-- Record extracts follows --
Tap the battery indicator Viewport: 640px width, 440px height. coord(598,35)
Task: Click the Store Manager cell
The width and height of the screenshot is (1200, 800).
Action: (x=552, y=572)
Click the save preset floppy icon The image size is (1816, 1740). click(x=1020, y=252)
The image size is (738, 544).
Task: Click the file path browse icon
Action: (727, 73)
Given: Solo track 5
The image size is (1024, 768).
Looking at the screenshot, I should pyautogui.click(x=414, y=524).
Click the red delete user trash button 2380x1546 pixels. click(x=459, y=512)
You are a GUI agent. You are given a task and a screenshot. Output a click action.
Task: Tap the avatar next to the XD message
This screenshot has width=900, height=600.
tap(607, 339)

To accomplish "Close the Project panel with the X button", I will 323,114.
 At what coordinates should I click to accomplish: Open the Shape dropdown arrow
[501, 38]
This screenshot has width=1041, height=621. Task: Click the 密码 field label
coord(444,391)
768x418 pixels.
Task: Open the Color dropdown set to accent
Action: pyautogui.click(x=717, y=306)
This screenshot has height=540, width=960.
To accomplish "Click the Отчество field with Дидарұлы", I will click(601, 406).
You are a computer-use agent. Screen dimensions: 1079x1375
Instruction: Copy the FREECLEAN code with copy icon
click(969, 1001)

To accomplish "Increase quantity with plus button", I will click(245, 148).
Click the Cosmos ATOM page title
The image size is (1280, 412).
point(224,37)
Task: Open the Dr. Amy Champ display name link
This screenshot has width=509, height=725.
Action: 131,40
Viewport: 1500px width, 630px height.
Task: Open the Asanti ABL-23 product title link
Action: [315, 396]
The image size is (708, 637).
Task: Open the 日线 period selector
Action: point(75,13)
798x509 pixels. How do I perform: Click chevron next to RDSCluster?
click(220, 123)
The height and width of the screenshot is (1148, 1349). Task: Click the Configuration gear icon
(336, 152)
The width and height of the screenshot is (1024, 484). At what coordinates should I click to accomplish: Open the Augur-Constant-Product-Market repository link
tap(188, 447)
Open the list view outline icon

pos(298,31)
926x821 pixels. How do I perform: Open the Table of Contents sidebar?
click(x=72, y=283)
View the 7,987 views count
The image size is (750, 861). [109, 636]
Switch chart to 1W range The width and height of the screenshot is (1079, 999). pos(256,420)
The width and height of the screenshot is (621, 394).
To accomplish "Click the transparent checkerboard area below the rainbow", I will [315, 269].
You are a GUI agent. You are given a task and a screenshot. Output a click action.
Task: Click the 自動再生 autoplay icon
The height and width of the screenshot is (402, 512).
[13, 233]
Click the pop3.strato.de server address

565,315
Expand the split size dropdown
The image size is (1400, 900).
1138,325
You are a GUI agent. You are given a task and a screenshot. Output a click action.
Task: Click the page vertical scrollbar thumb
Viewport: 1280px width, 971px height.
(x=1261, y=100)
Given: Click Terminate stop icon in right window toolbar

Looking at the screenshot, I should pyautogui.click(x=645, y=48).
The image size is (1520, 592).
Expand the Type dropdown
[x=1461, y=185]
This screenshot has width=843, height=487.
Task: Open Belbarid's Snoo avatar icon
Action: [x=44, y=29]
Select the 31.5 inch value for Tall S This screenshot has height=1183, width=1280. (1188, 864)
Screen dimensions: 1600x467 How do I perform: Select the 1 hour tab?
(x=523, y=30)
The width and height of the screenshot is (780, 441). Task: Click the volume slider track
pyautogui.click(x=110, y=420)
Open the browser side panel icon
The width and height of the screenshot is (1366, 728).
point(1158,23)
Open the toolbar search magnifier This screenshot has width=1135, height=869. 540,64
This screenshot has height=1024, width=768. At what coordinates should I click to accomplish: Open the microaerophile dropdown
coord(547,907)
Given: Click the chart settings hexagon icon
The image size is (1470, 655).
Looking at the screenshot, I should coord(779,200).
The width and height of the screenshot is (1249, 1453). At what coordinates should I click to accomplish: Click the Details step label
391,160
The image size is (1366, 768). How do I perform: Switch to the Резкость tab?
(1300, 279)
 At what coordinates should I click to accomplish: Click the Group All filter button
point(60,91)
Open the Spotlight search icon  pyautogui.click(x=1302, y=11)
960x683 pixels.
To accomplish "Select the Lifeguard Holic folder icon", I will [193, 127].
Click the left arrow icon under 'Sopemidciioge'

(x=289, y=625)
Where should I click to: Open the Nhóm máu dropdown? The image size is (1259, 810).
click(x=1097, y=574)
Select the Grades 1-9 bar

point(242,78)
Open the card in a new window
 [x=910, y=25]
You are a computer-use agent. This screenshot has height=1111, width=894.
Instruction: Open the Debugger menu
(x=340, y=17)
-- Record extracts concluded --
> Work item
Once you have read the entries, write them out again without altering a single character.

> Solution below
Tap the battery indicator Viewport: 640px width, 440px height. coord(598,35)
Task: Click the Store Manager cell
The width and height of the screenshot is (1200, 800).
Action: (x=552, y=572)
Click the save preset floppy icon The image size is (1816, 1740). click(x=1020, y=252)
The image size is (738, 544).
Task: Click the file path browse icon
Action: (727, 73)
Given: Solo track 5
The image size is (1024, 768).
Looking at the screenshot, I should pyautogui.click(x=414, y=524).
Click the red delete user trash button 2380x1546 pixels. click(x=459, y=512)
You are a GUI agent. You are given a task and a screenshot. Output a click action.
Task: Tap the avatar next to the XD message
This screenshot has width=900, height=600.
tap(607, 339)

To accomplish "Close the Project panel with the X button", I will 323,114.
 At what coordinates should I click to accomplish: Open the Shape dropdown arrow
[501, 38]
This screenshot has width=1041, height=621. Task: Click the 密码 field label
coord(444,391)
768x418 pixels.
Task: Open the Color dropdown set to accent
Action: pyautogui.click(x=717, y=306)
This screenshot has height=540, width=960.
To accomplish "Click the Отчество field with Дидарұлы", I will click(601, 406).
You are a computer-use agent. Screen dimensions: 1079x1375
Instruction: Copy the FREECLEAN code with copy icon
click(969, 1001)

To accomplish "Increase quantity with plus button", I will click(245, 148).
Click the Cosmos ATOM page title
The image size is (1280, 412).
point(224,37)
Task: Open the Dr. Amy Champ display name link
This screenshot has width=509, height=725.
Action: 131,40
Viewport: 1500px width, 630px height.
Task: Open the Asanti ABL-23 product title link
Action: [315, 396]
The image size is (708, 637).
Task: Open the 日线 period selector
Action: point(75,13)
798x509 pixels. How do I perform: Click chevron next to RDSCluster?
click(220, 123)
The height and width of the screenshot is (1148, 1349). Task: Click the Configuration gear icon
(336, 152)
The width and height of the screenshot is (1024, 484). At what coordinates should I click to accomplish: Open the Augur-Constant-Product-Market repository link
tap(188, 447)
Open the list view outline icon

pos(298,31)
926x821 pixels. How do I perform: Open the Table of Contents sidebar?
click(x=72, y=283)
View the 7,987 views count
The image size is (750, 861). [109, 636]
Switch chart to 1W range The width and height of the screenshot is (1079, 999). pos(256,420)
The width and height of the screenshot is (621, 394).
To accomplish "Click the transparent checkerboard area below the rainbow", I will [315, 269].
You are a GUI agent. You are given a task and a screenshot. Output a click action.
Task: Click the 自動再生 autoplay icon
The height and width of the screenshot is (402, 512).
[13, 233]
Click the pop3.strato.de server address

565,315
Expand the split size dropdown
The image size is (1400, 900).
1138,325
You are a GUI agent. You are given a task and a screenshot. Output a click action.
Task: Click the page vertical scrollbar thumb
Viewport: 1280px width, 971px height.
(x=1261, y=100)
Given: Click Terminate stop icon in right window toolbar

Looking at the screenshot, I should pyautogui.click(x=645, y=48).
The image size is (1520, 592).
Expand the Type dropdown
[x=1461, y=185]
This screenshot has width=843, height=487.
Task: Open Belbarid's Snoo avatar icon
Action: [x=44, y=29]
Select the 31.5 inch value for Tall S This screenshot has height=1183, width=1280. (1188, 864)
Screen dimensions: 1600x467 How do I perform: Select the 1 hour tab?
(x=523, y=30)
The width and height of the screenshot is (780, 441). Task: Click the volume slider track
pyautogui.click(x=110, y=420)
Open the browser side panel icon
The width and height of the screenshot is (1366, 728).
point(1158,23)
Open the toolbar search magnifier This screenshot has width=1135, height=869. 540,64
This screenshot has height=1024, width=768. At what coordinates should I click to accomplish: Open the microaerophile dropdown
coord(547,907)
Given: Click the chart settings hexagon icon
The image size is (1470, 655).
Looking at the screenshot, I should coord(779,200).
The width and height of the screenshot is (1249, 1453). At what coordinates should I click to accomplish: Click the Details step label
391,160
The image size is (1366, 768). How do I perform: Switch to the Резкость tab?
(1300, 279)
 At what coordinates should I click to accomplish: Click the Group All filter button
point(60,91)
Open the Spotlight search icon  pyautogui.click(x=1302, y=11)
960x683 pixels.
To accomplish "Select the Lifeguard Holic folder icon", I will [193, 127].
Click the left arrow icon under 'Sopemidciioge'

(x=289, y=625)
Where should I click to: Open the Nhóm máu dropdown? The image size is (1259, 810).
click(x=1097, y=574)
Select the Grades 1-9 bar

point(242,78)
Open the card in a new window
 [x=910, y=25]
You are a computer-use agent. This screenshot has height=1111, width=894.
Instruction: Open the Debugger menu
(x=340, y=17)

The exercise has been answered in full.